Nepotism, a term that has been on headlines, social media, and the talk of the town for a long time now. It is an issue that everyone shies away from talking and one blanket statement that everyone has to say about nepotism is that it is present everywhere. This article seeks to travel into the concept of nepotism and further introspect its existence in the judicial system as well. The author has also included some suggestions based on the history and cases in the conclusion.


The term ‘nepotism’ is not legally defined anywhere. But nepotism is defined as “the act of using power or influence to get jobs or unfair advantages for members of one’s own family.”[1] Further, in the world of business, nepotism is the practise or act of showing favouritism to a particular person’s family members, friends or relatives in terms of employment.

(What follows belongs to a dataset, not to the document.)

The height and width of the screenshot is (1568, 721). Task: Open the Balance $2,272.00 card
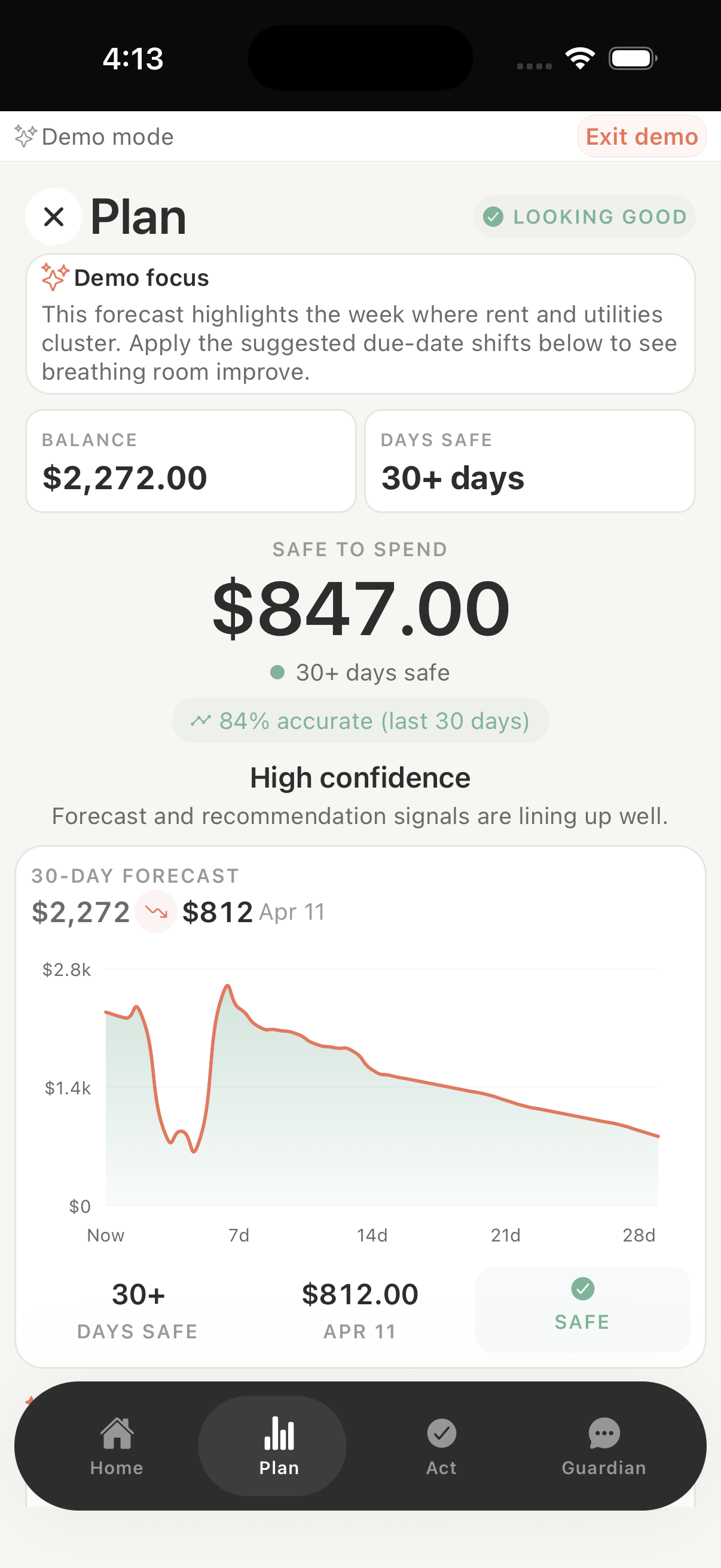tap(191, 461)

One of the most common arguments that is put forth against nepotism is that the emotional ties that exist between the people who are related may have a negative effect on their abilities to take a fair decision and in their professional growth. In the past, many businesses sought to avoid even minute circumstances of nepotism by prohibiting one’s kin from working together. This scenario started changing as women started entering the work force and rose to elevated positions in their work space. Often, since some female employees were too valuable for the organization to lose by virtue of marriages, the employers chose to accommodate relations of the female within a particular structure or system, instead of implementing stringent anti-nepotism policies, especially when there exists no direct or straight link between the posts of such employees in the supervisory level.

In some countries, people try to implement anti-nepotism policies to keep away with this sort of favouritism. Anti-nepotism policies are basic policies of the management, applying which an organization seeks to prohibit supervision of the work of a family member by another family member, appointment of a relative in the same department where a relative is appointed or exerting influence by a person over a relative’s appointment, promotion, pay-scale, re-appointment etc.

Craig E. Aronoff, one of the leading experts in the field of family business and John L. Ward have suggested in their book that family members start building their association with a certain business by working part-time or doing internships there during their school time. In addition to this, they have stated that the companies who employ family members should communicate clearly to those individuals that they would be fired from service for any sort of illegal or unethical behaviour, despite the family ties. Finally, they also recommend that family businesses encourage their employees to take care of outside associations so as to avoid problems related to a scarcity of creativity or accountability in management which is a very efficient and effective way to ensure that despite bringing personal contacts into the business, one can still keep away from nepotism.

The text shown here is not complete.